CLEVELAND -- White Sox shortstop Tim Anderson called the game “boring.” He said it needs to be changed.
The shortstop from the North Side didn’t go quite that far when asked about it Monday at the All-Star Game, but if anyone’s doing their part to change a “boring” game, it’s Javy Baez.
Cubs fans are well versed in the tags, the slides, the highlight-reel defensive plays and the clutch home runs, all of which come with a hefty dose of swag. When grilled about that style, Baez remained modest. He’s not necessarily out to change the game, like Anderson says he is.
But he’s doing it, one of the leading faces in the “let the kids play” movement.
“It’s fun to watch, man. I love watching him play ball,” Milwaukee Brewers second baseman Mike Moustakas said Monday. “He plays his heart out every single pitch, every single play. It’s just awesome to watch. He plays ball like he’s a kid and has a great time doing it.”
Yes, Baez has a lot of fans, even ones that play for the division-rival Brew Crew.
There’s a reason Major League Baseball made the game’s most energetic and emotional players the center of last postseason’s marketing campaign. Energy and emotion are fun.
Baez has been at the forefront of that movement, and while he didn’t want to talk about unwritten rules and whether or not the game needs changing, he was happy to say he’d like to see more players play with the same kind of emotion and be-yourself attitude that he does.

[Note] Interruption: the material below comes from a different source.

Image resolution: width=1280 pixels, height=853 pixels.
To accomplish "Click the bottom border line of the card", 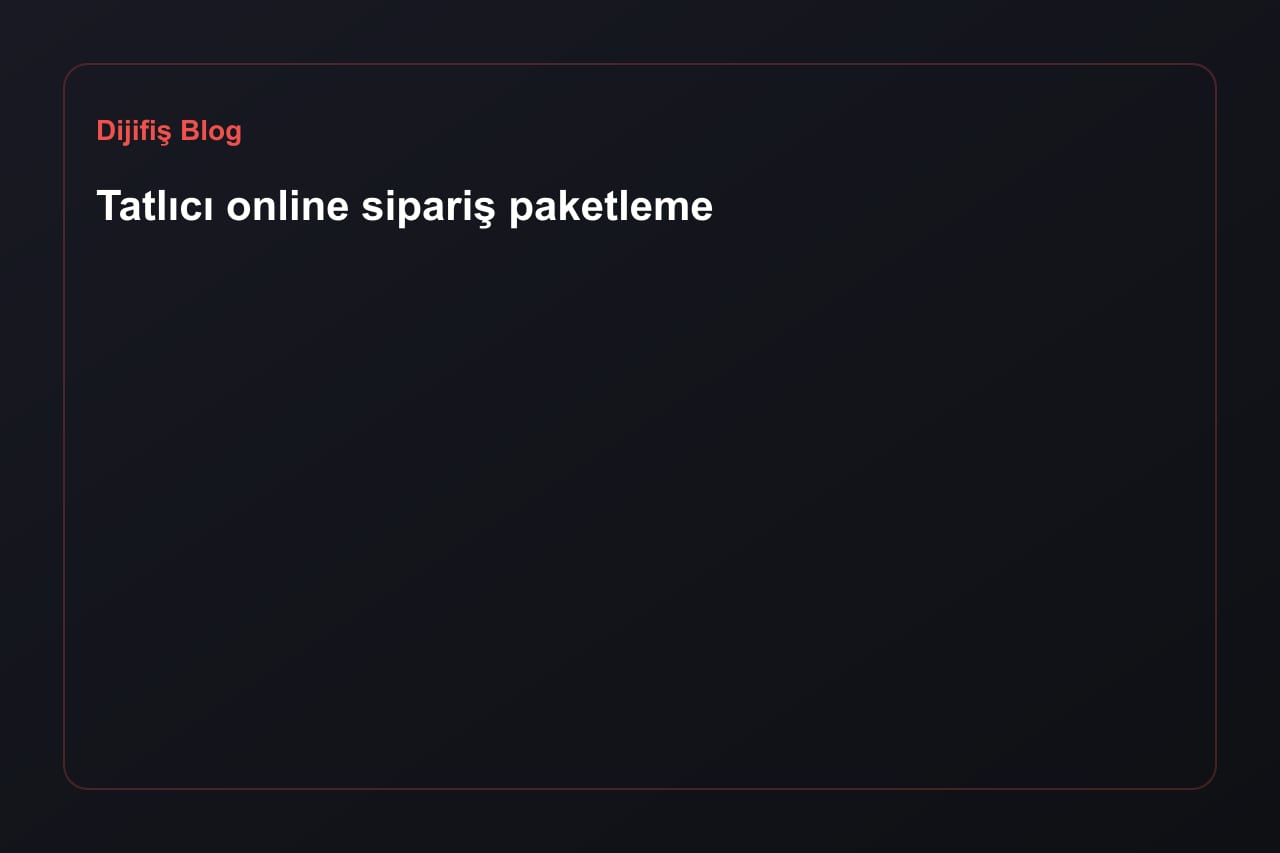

“I think a lot of guys are being themselves out there,” he said. “And that’s how we should be, and that’s part of the game. It’s a game. It’s always going to be a game. It’s always going to be business, too. But it’s a game first, so we’ve got to play and have fun.”
“It’s a kid’s game that we get to play. We get to go out and play baseball,” he said. “I think nowadays the game’s changed a lot, and I think it’s changing for the better. Going out there and seeing everybody have some emotion and being able to show it is pretty cool.”
Besides throwing a few compliments his way, Baez didn’t weigh in on the bat-flipping Anderson and the more direct opinions the South Side shortstop has shared this season in regards to the direction he feels the game needs to go.
“I don’t really follow it that much, but the things he’s done this year, it’s been really special for the White Sox,” he said. “Keep doing him. Obviously I don’t want to say he’s showing anybody up, but to keep being him and to play the game hard.”
So unlike the shortstop on the other side of town, the North Side shortstop -- the starter in Tuesday night’s All-Star Game -- has no stated mission to change the game. But he’s doing it anyway.
“I love watching him play,” Moustakas said.